Most animals use the strong, steady beating of their hearts to move blood around their bodies and keep up their supply of oxygen.
But in case of sea spiders? Ah no, not these guys. Nope, that’s too mainstream for them.
These creepy crawlies are truly creepy with looks decidedly alien, like they’re about to latch onto your face any moment. They’re mostly all legs, with a tiny body and pointy proboscis that sucks juice out of unwitting prey.
“They do all their business in their legs, even their gonads are in the legs, and the females store eggs in their legs. They don’t have any specialized structures for gas exchange either,” says Amy Moran, a marine ecologist at the University of Hawaii at Manoa, co-author of a new study on sea spiders. “We have lungs. Fish have gills. Sea spiders don’t have anything except a large surface area.”

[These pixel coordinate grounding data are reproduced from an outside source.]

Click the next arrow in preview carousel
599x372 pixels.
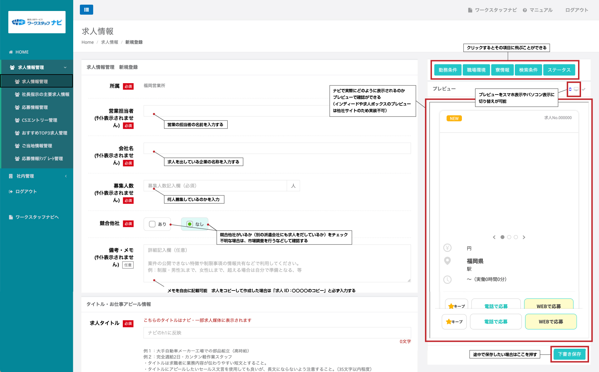point(524,237)
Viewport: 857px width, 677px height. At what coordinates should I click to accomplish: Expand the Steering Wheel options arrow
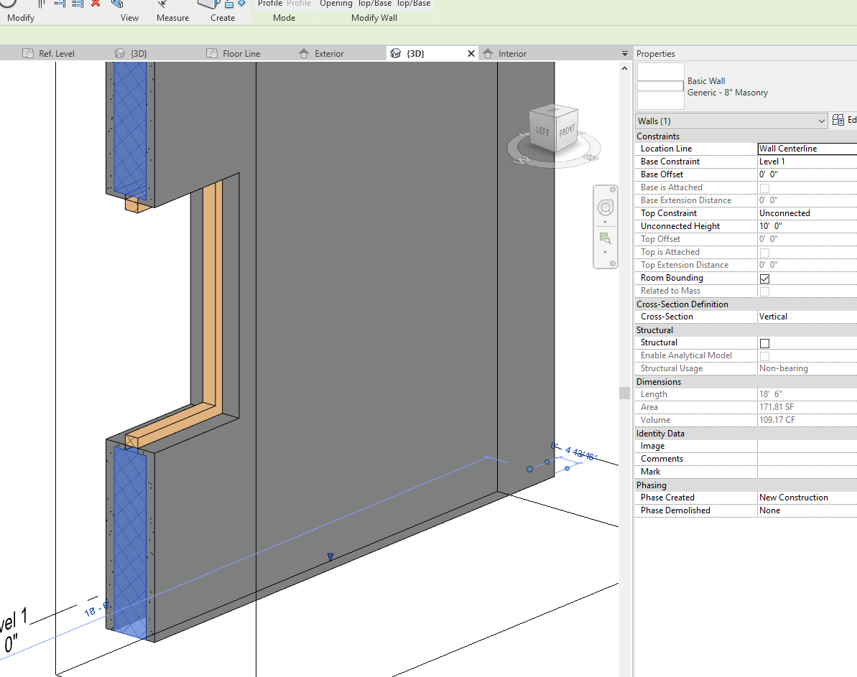[x=605, y=222]
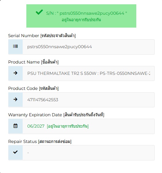Click the arrow icon beside Product Name
Image resolution: width=162 pixels, height=173 pixels.
(x=15, y=73)
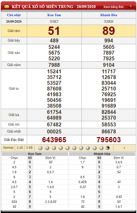Click the yin-yang ball icon
Image resolution: width=137 pixels, height=213 pixels.
point(108,148)
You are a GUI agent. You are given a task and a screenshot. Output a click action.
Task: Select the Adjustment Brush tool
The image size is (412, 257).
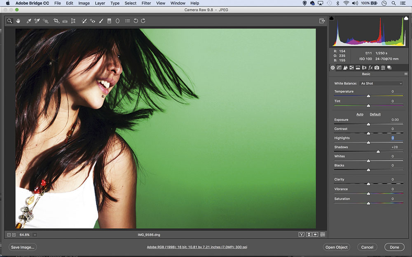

Like most arthropods, sea spiders have hearts. But they’re weak, unable to move both oxygen and blood from the tips of the sea spiders’ pencil-like legs to the central part of their bodies.

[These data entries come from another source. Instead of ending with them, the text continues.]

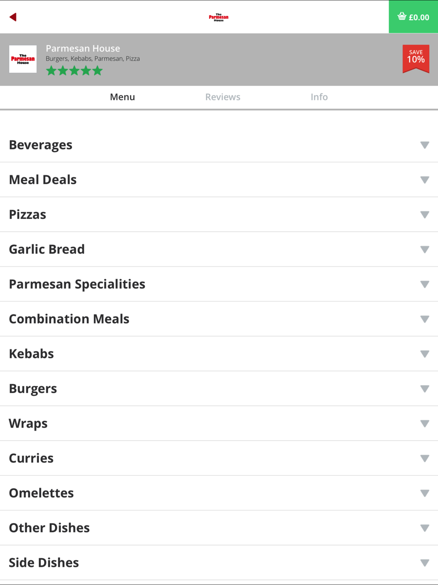Tap the Save 10% red ribbon badge
Viewport: 438px width, 585px height.
[416, 58]
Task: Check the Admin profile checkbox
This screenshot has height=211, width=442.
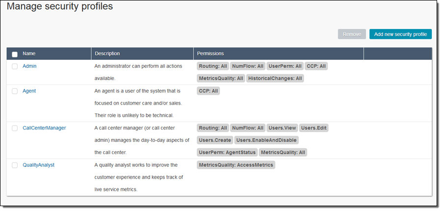Action: pyautogui.click(x=15, y=66)
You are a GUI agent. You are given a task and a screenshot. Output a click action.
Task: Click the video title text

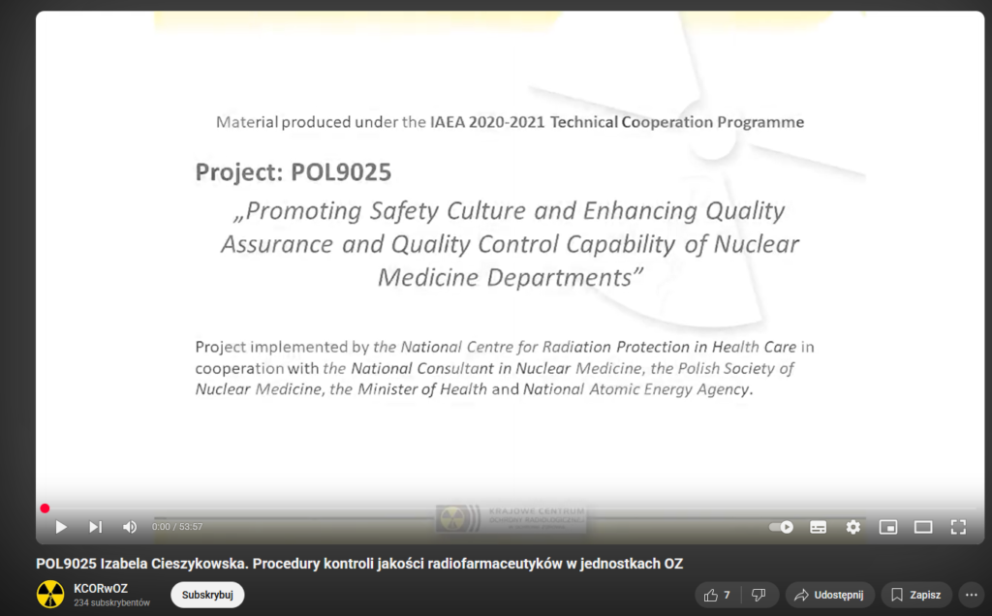tap(366, 564)
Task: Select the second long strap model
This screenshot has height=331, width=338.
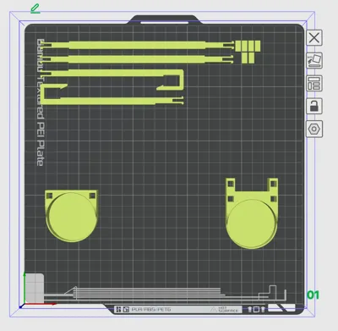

So scientists wondered—do they breathe through their legs?
They apparently do, according to a study published July 10 in the journal Current Biology.
This discovery was made by Dr. Woods and co-authors after an Antarctic mission to explore a phenomenon known as ‘polar gigantism.’
A series of experiments and observations were carried out in 12 live species sea spiders from Antarctica and the U.S. West Coast, after dyeing and tracing the blood of the spiders, wherein not only wave-like movements of the gut pump not just food, but also oxygen was observed. The examination also involving video microscopy of tracers in the animals’ hemolymph and guts, together with experimental manipulation of the guts’ ability to contract, allowed the team to test out and confirm their hypothesis.
That trend raises a lot of intriguing questions about how the polar species manage basic life processes, including how to get enough oxygen into their bodies.
“One of the things that make sea spiders a great organism for study is that they are really skinny and, using a microscope, you can see easily into their bodies,” Dr. Woods said. “In my first season at McMurdo Antarctic Station, I found myself spending a lot of time just watching blood and gut flows in sea spiders.
“I soon realized that the sea spiders’ hearts were beating only weakly. Their hearts weren’t moving any blood beyond the spiders’ central portion. In contrast, their guts showed very strong and organized waves of peristaltic contractions. My ‘aha!’ moment was to consider that maybe all that sloshing of blood and guts was not about digestion but instead about moving respiratory gases around,” he said.
It’s certainly a strange way of doing business, but not entirely unheard of in the animal kingdom. The sea spider’s weird way of pumping hemolymph is a great example of how nature can find many different ways to solve a problem.
The researchers in a step forward hope to more closely investigate how oxygen is transported in other sea creatures with complex guts, including fish lice and other crustaceans.